A financial company charges 2% per month on loans of $500 or less. Using the direct ratio formula, find the interest rate charged on a $500 loan if it will be repaid in 24 equal monthly payments.

To find the interest rate charged on a $500 loan that will be repaid in 24 equal monthly payments, we can use the formula for the equal monthly payment on a loan, which includes both principal and interest.
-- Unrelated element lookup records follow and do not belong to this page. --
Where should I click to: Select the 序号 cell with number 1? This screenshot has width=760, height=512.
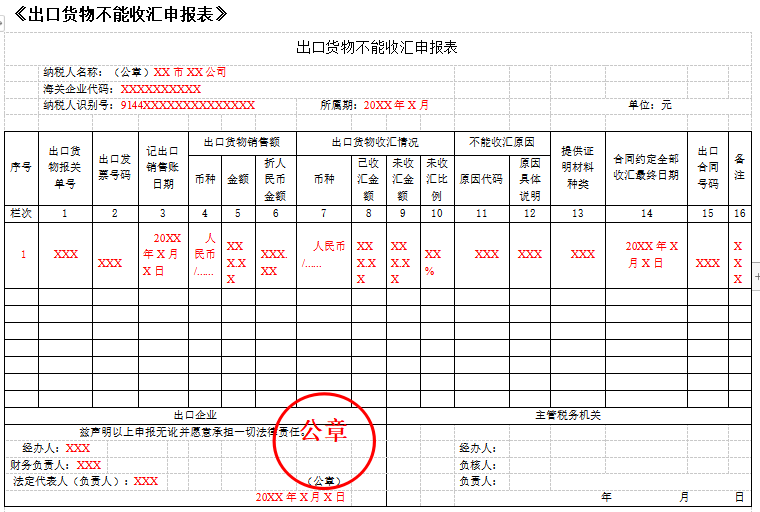click(x=21, y=254)
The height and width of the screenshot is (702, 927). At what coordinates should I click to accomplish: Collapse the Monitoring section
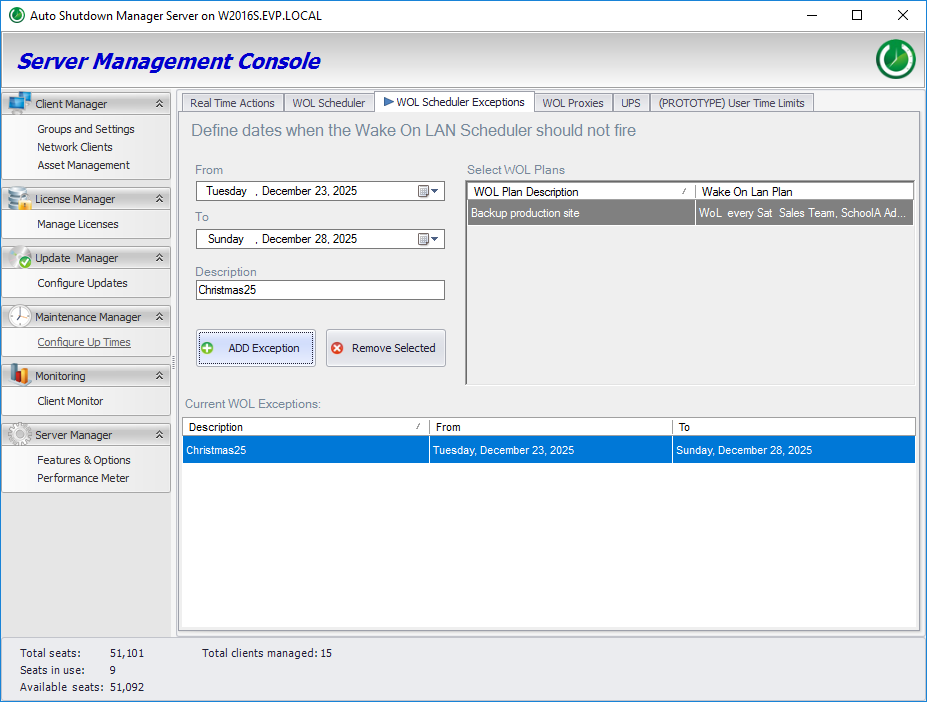(158, 376)
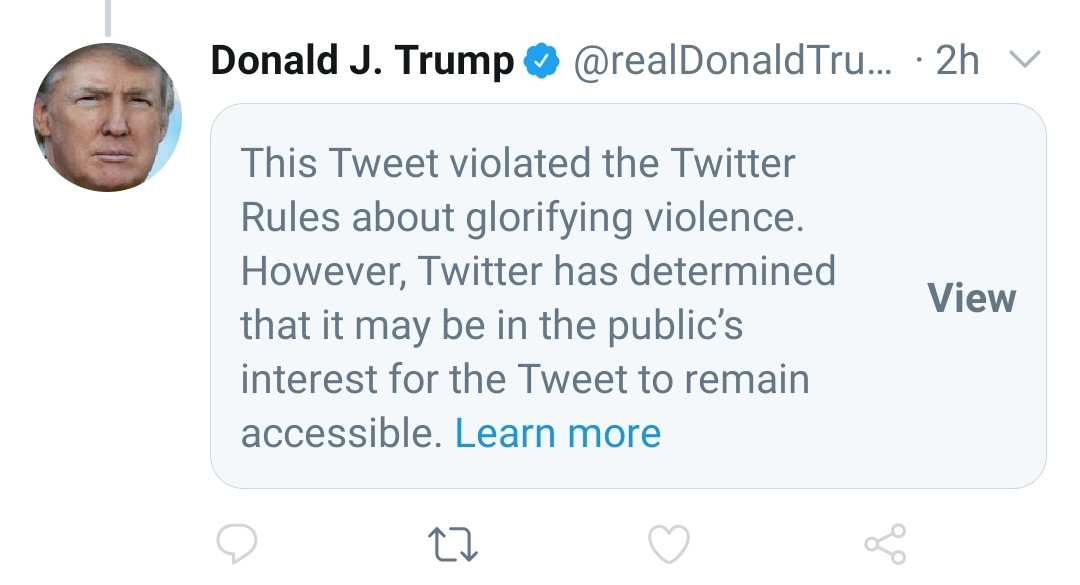The height and width of the screenshot is (585, 1080).
Task: Click the View button on the notice
Action: coord(971,298)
The formula is: $$PMT = \dfrac{P \cdot r \cdot (1 + r)^n}{(1 + r)^n - 1}$$ Where: - (PMT) is the monthly payment - (P) is the principal loan amount ($500 in this case) - (r) is the monthly interest rate (which we want to find) - (n) is the number of monthly payments (24 in this case) We know that the monthly payment is equal to the total loan amount divided by the number of payments, so: $$PMT = \dfrac{\text{Total Loan Amount}}{\text{Number of Payments}} = \dfrac{500}{24}$$ Now, we can use this and solve for (r): $$\dfrac{500}{24} = \dfrac{500 \cdot r \cdot (1 + r)^{24}}{(1 + r)^{24} - 1}$$ To solve for (r), you may need to use numerical methods or a calculator since this equation is a bit complex. Approximating the value of (r), you would find that the monthly interest rate is approximately 0.0296, or about 2.96%. So, the interest rate charged on a $500 loan that will be repaid in 24 equal monthly payments is approximately 2.96% per month.